Person

Manhattan Project Scientists: David Hill

A black and white photo of a 4-story building with many windows and a large main door.
The chemistry building at the University of Chicago's Met Lab, where Hill worked during the Project.

Courtesy Atomic Heritage Foundation

Quick Facts
Significance:
David L. Hill was at Chicago Pile 1, worked at the Met Lab at the University of Chicago during WWII, and at Los Alamos from 1954-1958.
Place of Birth:
Booneville, MS
Date of Birth:
November 11, 1919
Place of Death:
Brighton, NY
Date of Death:
December 14, 2008

Among the many talented physicists involved in the Manhattan Project, David Hill (1919-2008) was one who became better known to the world after the war. He graduated from CalTech in 1942, in time to go to Chicago and work with Fermi and the others on Chicago Pile 1, the first human-caused self-sustaining nuclear reaction. He remained as an experimental physicist at the Met Lab until the end of the war. Hill was one of those who signed Szilard’s petition requesting President Truman to not drop the bomb on Japan. He worked at Argonne Laboratory as an associate physicist, leader of Group 7. Hill earned his PhD from Princeton in 1951 and taught at Vanderbilt University. Hill worked in the Theoretical Physics Division of the Los Alamos Scientific Laboratory from 1954-1958. 

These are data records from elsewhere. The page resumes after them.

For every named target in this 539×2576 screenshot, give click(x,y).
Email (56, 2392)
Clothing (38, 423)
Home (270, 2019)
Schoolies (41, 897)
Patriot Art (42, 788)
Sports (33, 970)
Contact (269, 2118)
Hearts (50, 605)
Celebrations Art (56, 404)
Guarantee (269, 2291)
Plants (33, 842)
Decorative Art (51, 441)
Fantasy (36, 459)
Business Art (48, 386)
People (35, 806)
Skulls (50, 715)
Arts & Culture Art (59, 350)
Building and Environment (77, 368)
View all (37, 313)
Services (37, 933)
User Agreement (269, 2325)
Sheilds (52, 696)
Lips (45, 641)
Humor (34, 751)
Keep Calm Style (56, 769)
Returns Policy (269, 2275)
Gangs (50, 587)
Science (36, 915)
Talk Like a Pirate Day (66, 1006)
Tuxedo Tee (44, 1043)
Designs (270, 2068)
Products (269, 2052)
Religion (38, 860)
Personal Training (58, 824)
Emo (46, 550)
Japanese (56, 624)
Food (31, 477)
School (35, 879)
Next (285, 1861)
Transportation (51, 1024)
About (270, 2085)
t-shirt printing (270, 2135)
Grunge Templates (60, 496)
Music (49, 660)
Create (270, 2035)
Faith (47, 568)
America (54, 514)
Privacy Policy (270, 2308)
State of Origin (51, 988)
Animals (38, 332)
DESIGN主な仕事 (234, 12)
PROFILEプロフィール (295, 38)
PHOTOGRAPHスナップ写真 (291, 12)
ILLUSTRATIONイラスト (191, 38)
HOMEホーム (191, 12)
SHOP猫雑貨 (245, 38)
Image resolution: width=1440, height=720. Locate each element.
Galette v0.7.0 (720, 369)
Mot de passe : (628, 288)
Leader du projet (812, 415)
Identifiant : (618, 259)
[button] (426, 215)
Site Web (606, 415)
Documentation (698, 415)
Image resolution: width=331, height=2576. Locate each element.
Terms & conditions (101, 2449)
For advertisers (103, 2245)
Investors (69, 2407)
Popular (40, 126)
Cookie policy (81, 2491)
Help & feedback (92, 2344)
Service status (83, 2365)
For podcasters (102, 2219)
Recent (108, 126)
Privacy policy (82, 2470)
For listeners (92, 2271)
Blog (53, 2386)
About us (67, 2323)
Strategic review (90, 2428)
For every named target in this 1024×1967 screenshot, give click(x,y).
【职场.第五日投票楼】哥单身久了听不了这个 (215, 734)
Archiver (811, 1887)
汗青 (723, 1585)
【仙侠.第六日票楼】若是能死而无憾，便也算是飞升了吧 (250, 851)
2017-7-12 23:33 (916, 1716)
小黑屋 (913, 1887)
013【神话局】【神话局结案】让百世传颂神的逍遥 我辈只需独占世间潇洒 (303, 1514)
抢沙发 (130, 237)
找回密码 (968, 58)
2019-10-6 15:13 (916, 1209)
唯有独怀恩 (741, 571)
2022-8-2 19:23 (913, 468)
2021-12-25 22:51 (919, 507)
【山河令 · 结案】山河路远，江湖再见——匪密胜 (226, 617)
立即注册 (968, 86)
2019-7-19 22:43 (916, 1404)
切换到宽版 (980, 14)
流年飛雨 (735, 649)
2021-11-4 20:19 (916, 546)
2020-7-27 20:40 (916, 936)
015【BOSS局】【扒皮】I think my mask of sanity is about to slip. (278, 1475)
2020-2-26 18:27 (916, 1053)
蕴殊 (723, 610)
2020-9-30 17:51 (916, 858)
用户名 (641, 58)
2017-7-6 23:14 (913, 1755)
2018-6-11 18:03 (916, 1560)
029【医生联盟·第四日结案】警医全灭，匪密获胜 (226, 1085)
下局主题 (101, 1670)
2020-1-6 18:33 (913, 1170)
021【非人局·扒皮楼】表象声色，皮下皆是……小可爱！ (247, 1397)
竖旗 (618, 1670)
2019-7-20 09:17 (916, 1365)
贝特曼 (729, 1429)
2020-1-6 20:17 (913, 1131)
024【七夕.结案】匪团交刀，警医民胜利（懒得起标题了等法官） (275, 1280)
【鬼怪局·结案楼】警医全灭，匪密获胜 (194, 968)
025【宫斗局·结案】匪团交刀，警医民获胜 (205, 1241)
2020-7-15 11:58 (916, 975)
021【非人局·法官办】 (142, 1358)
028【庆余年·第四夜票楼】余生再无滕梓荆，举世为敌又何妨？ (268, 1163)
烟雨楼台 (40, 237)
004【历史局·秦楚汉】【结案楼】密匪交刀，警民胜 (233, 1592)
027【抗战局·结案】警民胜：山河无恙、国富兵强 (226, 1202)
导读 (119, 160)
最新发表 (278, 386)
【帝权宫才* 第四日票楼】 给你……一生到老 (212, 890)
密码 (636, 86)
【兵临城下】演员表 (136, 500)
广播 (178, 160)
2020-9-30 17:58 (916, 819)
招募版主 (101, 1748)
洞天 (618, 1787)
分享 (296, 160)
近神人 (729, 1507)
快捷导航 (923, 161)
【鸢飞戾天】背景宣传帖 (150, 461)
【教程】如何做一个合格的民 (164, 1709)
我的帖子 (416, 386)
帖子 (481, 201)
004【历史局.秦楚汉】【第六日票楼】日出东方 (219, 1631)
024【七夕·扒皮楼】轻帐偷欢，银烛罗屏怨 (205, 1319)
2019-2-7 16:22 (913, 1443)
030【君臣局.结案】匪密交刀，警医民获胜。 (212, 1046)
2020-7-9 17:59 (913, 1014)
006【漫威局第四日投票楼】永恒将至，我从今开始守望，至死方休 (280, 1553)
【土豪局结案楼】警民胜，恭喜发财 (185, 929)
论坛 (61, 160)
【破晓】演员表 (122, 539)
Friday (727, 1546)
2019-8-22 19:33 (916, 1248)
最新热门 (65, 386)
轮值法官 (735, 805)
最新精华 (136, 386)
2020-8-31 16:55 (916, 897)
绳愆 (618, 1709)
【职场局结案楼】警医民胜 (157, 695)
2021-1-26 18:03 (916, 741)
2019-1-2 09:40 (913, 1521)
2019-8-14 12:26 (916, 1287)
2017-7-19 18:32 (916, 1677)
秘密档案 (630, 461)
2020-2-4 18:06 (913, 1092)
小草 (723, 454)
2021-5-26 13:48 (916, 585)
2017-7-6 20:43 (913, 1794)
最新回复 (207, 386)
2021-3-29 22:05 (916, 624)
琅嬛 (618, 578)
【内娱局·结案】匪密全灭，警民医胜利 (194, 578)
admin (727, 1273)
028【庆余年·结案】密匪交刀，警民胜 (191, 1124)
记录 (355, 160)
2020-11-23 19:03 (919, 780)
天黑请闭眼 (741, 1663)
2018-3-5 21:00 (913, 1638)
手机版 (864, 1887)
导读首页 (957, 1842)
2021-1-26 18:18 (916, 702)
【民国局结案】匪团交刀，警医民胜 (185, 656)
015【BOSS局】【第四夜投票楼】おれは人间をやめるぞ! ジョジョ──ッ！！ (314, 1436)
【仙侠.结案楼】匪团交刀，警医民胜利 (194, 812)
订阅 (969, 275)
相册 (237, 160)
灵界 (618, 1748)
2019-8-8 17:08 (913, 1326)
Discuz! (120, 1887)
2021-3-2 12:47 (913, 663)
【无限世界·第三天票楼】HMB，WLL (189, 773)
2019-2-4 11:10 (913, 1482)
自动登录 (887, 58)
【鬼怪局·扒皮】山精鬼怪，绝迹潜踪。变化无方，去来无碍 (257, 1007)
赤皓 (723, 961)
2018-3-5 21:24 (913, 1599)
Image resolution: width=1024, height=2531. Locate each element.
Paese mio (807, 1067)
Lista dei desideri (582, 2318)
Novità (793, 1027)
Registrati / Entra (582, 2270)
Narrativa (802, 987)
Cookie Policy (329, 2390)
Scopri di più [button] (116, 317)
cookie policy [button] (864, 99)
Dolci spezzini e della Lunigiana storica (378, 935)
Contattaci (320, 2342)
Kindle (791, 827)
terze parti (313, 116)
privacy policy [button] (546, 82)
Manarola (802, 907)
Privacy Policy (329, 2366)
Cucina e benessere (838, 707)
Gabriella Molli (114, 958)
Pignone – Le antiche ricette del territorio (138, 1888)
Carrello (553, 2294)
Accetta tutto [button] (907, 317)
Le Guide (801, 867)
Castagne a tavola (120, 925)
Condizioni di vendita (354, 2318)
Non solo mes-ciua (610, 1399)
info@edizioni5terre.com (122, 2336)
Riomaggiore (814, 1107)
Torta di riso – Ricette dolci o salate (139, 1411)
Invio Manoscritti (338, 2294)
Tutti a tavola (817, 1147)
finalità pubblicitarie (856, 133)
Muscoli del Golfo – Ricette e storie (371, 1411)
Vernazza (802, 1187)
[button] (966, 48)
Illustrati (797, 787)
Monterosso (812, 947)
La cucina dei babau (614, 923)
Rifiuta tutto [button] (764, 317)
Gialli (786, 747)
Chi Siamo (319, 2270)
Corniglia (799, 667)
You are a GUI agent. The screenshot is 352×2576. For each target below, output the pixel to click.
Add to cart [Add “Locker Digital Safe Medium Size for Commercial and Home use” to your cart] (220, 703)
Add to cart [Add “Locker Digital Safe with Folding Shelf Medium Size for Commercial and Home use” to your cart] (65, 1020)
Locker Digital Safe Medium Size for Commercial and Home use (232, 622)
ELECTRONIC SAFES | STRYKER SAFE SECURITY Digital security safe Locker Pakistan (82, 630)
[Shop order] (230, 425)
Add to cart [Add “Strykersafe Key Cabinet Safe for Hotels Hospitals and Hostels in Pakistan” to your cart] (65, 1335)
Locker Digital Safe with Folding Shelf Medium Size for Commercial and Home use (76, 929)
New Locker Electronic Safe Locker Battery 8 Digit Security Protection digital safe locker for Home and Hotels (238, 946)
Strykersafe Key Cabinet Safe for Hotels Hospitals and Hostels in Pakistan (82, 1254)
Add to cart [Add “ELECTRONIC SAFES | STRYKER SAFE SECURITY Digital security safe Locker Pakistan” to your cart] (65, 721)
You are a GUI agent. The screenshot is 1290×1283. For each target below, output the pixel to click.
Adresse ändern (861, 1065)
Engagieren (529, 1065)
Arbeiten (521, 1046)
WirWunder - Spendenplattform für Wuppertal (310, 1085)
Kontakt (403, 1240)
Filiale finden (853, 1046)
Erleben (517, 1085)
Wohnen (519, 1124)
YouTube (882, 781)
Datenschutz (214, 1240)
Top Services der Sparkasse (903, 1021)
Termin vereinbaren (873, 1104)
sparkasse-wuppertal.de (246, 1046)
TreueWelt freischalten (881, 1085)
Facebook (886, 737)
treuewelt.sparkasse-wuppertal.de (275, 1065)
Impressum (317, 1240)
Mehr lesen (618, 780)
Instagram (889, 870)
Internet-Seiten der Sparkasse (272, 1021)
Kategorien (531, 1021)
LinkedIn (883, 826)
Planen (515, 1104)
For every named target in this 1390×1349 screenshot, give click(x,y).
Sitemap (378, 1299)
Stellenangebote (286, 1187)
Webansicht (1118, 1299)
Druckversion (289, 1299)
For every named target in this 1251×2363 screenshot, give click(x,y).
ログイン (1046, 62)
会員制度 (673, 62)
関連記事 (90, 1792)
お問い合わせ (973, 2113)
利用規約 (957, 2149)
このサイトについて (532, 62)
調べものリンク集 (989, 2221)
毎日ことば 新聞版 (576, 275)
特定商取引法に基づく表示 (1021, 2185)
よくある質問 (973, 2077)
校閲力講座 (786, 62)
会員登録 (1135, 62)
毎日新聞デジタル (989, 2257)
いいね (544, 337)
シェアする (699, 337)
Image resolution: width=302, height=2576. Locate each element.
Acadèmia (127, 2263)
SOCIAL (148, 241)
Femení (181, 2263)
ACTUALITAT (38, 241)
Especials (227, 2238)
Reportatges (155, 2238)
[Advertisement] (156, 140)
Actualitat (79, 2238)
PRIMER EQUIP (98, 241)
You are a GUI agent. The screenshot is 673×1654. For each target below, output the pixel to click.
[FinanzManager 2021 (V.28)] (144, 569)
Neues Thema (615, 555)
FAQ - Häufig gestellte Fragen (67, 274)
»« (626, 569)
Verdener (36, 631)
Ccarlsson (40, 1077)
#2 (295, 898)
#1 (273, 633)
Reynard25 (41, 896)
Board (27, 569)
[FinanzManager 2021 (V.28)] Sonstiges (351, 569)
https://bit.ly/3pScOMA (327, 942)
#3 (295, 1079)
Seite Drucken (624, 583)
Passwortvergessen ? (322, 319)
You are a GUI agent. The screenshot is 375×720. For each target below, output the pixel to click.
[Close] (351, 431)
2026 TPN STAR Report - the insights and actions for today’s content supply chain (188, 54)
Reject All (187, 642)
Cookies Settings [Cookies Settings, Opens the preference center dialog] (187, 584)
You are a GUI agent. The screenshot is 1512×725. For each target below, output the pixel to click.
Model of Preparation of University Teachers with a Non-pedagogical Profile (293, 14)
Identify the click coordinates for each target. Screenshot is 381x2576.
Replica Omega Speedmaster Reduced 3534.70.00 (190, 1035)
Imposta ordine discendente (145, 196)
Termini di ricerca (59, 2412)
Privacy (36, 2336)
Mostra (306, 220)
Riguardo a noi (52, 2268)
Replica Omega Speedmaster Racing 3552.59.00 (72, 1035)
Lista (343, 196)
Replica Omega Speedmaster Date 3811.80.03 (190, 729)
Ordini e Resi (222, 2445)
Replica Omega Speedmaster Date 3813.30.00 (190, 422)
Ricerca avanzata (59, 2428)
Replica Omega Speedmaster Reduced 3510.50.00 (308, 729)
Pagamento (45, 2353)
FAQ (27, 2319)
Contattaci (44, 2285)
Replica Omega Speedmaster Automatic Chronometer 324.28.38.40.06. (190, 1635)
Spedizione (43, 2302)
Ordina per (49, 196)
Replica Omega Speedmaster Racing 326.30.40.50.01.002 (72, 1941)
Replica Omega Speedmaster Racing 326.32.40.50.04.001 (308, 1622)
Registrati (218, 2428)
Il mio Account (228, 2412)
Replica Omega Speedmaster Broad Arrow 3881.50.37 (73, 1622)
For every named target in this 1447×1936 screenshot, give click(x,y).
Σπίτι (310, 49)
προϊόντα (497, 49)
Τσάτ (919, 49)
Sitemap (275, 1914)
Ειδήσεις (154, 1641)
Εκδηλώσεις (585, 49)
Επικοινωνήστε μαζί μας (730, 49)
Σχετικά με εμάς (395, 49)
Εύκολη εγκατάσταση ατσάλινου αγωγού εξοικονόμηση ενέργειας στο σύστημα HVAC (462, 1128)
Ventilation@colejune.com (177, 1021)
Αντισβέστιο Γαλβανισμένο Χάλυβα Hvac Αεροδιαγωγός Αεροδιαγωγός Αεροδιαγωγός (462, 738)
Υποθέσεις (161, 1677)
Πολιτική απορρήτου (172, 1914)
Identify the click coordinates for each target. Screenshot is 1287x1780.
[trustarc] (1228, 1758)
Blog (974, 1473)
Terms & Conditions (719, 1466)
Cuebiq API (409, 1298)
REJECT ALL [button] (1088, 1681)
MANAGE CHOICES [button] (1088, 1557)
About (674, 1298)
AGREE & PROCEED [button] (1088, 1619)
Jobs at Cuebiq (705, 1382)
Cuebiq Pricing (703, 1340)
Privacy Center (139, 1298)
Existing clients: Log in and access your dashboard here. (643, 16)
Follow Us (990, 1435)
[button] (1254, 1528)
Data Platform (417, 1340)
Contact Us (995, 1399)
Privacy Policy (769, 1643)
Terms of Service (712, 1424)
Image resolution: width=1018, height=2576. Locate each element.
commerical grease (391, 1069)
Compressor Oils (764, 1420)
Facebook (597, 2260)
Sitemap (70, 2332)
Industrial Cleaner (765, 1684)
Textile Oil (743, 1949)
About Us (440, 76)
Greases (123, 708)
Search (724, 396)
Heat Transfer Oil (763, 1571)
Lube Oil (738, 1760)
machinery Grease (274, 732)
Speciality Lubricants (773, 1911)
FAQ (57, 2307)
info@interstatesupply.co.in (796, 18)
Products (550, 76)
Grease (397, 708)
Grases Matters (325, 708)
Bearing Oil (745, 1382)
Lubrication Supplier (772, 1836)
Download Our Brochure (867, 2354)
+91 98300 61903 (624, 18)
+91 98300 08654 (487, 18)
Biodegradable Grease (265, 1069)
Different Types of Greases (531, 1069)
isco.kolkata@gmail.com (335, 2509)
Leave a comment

The 2023 movie Oppenheimer featured Hill’s striking testimony against Lewis Strauss at Strauss’ hearing to become Secretary of Commerce in 1959. Hill was speaking in his capacity as a leader of the Federation of American Scientists. The lines are taken from the actual transcripts of the Senate hearing.

In later years he would also be active in the Association for the Advancement of Science and a Fellow of the American Association for the Advancement of Science. He founded and led several private firms, including Nanosecond Systems and a patent enforcement company. Throughout his career Hill was highly respected among nuclear physicists.